This has not been a typical growing season for pistachio grower Rod Stiefvater, whose company RTS Agribusiness manages pistachio orchards in California’s Fresno, Kern, Madera, and Tulare counties.
His Kern County harvest got off to the earliest start ever on Aug. 23. That was 10 days earlier than last year’s start when harvest began at the normal time.
Also, a surprisingly wide variation in crop maturity, plus a high number of early splits, prompted Stiefvater to go with a two-shake harvest for all trees to minimize damage to the crop from Navel orangeworm (NOW). This was a first for him.
In the past, a large variation in maturity typically has been a concern to Stiefvater only in a relatively few of his orchards.
Dividing his harvest into two shakes reduces daily truck load volume by spreading it over a longer period. This will help his packer handle this year’s large crop, he says.
As Stiefvater finished his first shake in early September, he was puzzled by something he hadn’t seen in his 30 years as a pistachio grower – a high number of dehydrated nuts, both in and under some trees in some fields.
“I first noticed this in June on the west side of Kern County where those trees shed many more nuts than usual for that time of year,” he says. “Many of the nuts remaining in the trees continued to dry out and didn’t drop until we shook them. There was a lot of shriveled product on the ground. ”
Blowers on his receivers and elevators separated many of the shriveled nuts from the good ones. While he can’t explain the reason for so many dehydrated nuts, he attributes them to higher-than-expected production in his orchards and recent warm winters.
“Although yields look good so far, they’re still about 15 to 20 percent less than I anticipated earlier in the season, based on what I was seeing on the trees then,” Stiefvater says.
While not as large as first expected, the prospect of a good size crop this year is especially good news to for Stiefvater and other California growers, who account for about 98 percent of U.S. pistachio production.
Last year, they were disappointed to harvest just 271 million pounds, or 40 percent short of projections made early in 2015 before the full impact of continuing drought and insufficient winter chilling hours became apparent.
Stiefvater rates the quality of his 2016 pistachio crop as good.
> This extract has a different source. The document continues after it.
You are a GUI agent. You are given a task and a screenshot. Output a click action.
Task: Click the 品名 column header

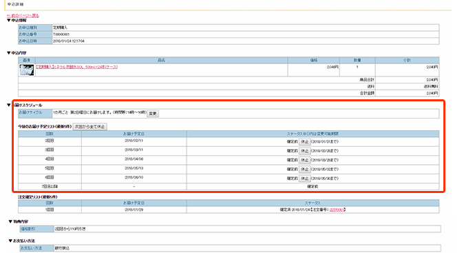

Although varying in size, the nuts are slightly smaller than usual in some fields, he notes. Even though his split numbers have been high, Stiefvater says other growers have experienced a high percentage of closed shells.
He expected to start his second shake in mid-September and to finish harvest by month’s end.
The idea of a two-shake harvest is to harvest the earlier-maturing nuts as soon as possible to minimize exposure to NOW. The longer the nuts remain on trees then the higher the infection risk.
“Pressure in our orchards this year from Navel orangeworm has been spotty,” Stiefvater says. “It’s ranged from very little in some areas, normal in others, and severe in a few isolated cases.”
In Kern County where the California harvest generally begins, most orchards have required a two-shake harvest. A few growers shook trees on Aug. 17. Within the next five days, harvest in most orchards was underway. Aided by ideal weather, harvest was expected to wrap up by the third week of September.